Stored XSS in '' Section and WAF Bypass

## Summary Stored Cross-site Scripting (XSS) is the most dangerous type of Cross Site Scripting. Web applications that allow users to store data are potentially exposed to this type of attack. stored XSS occurs when a web application gathers input from a user which might be malicious, and then stores that input in a data store for later use. ## Description I have found this Stored XSS in 'position tracking' of [SEMrush](http://semrush.com) website. first I setup 'position tracking' then in 'Rankings Distribution' tab add a valid domain in competitor's domain field which is check the validation just in client side so I try to hook it via BurpSuit and change the domain parameter to my XSS payload, as I see it saved my payload completely but by the time it wants to show me, my payload must have passed through the website Firewall so there is nothing to show.

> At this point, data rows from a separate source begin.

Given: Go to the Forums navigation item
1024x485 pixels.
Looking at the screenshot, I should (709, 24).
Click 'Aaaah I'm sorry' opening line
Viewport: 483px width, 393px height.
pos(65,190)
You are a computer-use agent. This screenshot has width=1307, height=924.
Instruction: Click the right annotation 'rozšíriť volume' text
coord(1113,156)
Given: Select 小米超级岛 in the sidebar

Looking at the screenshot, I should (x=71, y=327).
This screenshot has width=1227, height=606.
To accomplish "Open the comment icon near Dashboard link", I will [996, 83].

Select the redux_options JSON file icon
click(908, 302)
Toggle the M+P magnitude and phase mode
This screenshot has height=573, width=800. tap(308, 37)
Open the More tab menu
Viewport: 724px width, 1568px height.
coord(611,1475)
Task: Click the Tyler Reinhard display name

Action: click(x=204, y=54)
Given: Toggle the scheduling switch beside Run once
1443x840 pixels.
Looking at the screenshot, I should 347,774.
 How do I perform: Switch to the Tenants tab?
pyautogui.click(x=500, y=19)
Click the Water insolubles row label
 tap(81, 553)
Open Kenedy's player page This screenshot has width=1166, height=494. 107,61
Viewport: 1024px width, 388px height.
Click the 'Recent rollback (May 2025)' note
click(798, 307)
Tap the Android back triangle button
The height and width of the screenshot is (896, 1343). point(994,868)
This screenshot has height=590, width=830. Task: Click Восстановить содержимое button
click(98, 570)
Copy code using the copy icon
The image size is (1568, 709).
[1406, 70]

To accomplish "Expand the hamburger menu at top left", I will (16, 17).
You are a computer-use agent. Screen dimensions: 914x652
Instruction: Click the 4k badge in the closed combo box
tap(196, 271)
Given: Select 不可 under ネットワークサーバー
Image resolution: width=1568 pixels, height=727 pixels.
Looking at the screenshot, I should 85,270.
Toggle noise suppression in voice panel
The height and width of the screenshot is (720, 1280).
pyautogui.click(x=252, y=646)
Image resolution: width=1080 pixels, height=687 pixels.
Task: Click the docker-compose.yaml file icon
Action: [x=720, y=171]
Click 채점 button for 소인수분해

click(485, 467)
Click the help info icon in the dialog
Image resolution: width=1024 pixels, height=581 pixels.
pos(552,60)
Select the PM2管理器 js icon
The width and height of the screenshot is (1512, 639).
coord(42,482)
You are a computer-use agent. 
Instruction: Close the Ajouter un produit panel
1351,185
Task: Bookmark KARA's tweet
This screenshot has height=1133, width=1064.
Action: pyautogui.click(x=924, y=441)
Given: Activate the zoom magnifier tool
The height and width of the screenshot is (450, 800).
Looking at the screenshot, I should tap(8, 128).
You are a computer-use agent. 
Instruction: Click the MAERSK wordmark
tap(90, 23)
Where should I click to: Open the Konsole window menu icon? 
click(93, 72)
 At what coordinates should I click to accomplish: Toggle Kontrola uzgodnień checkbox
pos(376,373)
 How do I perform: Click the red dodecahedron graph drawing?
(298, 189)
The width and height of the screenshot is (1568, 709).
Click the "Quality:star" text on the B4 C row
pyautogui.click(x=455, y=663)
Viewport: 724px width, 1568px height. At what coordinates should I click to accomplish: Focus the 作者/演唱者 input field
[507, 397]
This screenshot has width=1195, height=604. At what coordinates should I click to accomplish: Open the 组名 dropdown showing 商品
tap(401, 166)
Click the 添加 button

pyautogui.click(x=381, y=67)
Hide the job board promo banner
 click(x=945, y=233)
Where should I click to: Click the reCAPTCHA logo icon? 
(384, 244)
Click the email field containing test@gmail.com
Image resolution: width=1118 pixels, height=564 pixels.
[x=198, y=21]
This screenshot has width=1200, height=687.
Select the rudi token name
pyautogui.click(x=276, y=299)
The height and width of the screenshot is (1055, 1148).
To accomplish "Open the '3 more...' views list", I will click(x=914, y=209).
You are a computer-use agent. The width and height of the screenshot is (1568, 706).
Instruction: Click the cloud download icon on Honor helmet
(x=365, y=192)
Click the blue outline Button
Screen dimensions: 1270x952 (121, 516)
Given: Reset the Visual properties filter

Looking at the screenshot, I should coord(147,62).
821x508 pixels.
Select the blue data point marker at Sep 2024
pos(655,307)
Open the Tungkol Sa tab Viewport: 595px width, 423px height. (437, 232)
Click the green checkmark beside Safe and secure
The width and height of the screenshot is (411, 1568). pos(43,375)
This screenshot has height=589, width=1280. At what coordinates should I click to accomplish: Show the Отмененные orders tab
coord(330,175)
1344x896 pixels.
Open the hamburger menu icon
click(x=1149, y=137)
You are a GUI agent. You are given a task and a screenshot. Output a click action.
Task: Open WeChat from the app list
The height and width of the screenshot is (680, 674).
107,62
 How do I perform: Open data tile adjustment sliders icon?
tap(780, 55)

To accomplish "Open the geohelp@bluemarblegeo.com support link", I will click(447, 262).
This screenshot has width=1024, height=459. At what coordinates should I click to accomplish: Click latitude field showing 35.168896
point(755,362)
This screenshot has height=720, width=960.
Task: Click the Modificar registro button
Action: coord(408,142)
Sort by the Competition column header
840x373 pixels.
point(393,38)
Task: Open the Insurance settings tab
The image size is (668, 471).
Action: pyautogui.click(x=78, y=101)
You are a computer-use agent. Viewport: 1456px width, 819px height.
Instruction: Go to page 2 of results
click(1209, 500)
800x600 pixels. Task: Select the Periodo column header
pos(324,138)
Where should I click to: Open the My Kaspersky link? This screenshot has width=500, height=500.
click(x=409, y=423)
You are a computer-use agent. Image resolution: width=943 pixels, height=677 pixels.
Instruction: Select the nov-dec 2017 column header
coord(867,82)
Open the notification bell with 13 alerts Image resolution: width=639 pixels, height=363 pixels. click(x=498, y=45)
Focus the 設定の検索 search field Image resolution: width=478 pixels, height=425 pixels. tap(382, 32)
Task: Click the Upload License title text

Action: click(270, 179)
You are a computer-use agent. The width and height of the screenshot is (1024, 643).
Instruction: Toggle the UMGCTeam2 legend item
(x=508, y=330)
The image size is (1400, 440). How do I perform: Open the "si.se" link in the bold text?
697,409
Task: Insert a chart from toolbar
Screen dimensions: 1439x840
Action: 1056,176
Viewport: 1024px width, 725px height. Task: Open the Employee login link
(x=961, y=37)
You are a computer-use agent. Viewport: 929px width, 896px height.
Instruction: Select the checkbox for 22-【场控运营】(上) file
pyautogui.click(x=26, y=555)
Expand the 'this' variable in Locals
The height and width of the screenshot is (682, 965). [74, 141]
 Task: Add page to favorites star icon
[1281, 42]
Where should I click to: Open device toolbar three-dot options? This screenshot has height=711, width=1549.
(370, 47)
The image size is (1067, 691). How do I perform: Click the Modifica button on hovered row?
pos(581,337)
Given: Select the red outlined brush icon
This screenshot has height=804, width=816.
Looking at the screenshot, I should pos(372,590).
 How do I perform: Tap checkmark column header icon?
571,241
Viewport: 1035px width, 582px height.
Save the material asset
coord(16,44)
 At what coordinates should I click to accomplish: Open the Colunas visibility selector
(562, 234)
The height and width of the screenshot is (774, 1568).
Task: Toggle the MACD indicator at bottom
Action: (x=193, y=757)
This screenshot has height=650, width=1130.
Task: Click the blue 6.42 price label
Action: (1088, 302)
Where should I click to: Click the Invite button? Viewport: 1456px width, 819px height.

As I guess the Firewall probably uses blacklist that controls just the HTTP/GET method so Although it blocked lots of HTML tags and attributes but I try hard and bypass it after all as shown in Figures F321488 and F321489. in conclusion, there is a WAF bypass vulnerability besides the XSS that may cause of effects in other vulnerabilities happening. ## Browsers Verified In Mozilla 5.0 Firefox 52.0 ESR ## Steps To Reproduce 1. Log in to your account. 2. Create project. 3. Navigate to Dashboard-> Position Tracking ->Rankings Distribution -> select one of add domains -> click on "Edit competitor's list" 4. Fill 'new competitor's domain' field with a valid domain like google.com then open BurpSuit for changing the domain parameter with the payload below then click on "Add to list" ```"><u>XSS Vulnerability</u><marquee+onstart='alert(document.cookie)'>XSS``` Note: lots of tags and attributes are blocked by the firewall but this rare payload isn't blocked so far and works correctly as shown in Figure F321486. 5. After changing the domain parameter click on 'Update' button then close "Position Tracking Settings" page. 6. And shown in Figure F321490 after closing the "Position Tracking Settings" page the XSS is loaded. ## Supporting Material/References: {F321488} {F321489} {F321486} {F321490} https://www.owasp.org/index.php/Testing_for_Stored_Cross_site_scripting_(OTG-INPVAL-002) ## Impact The attacker can have the session and cookie of customers and deface that page. The firewall that uses blacklist is bypassed by the special payload.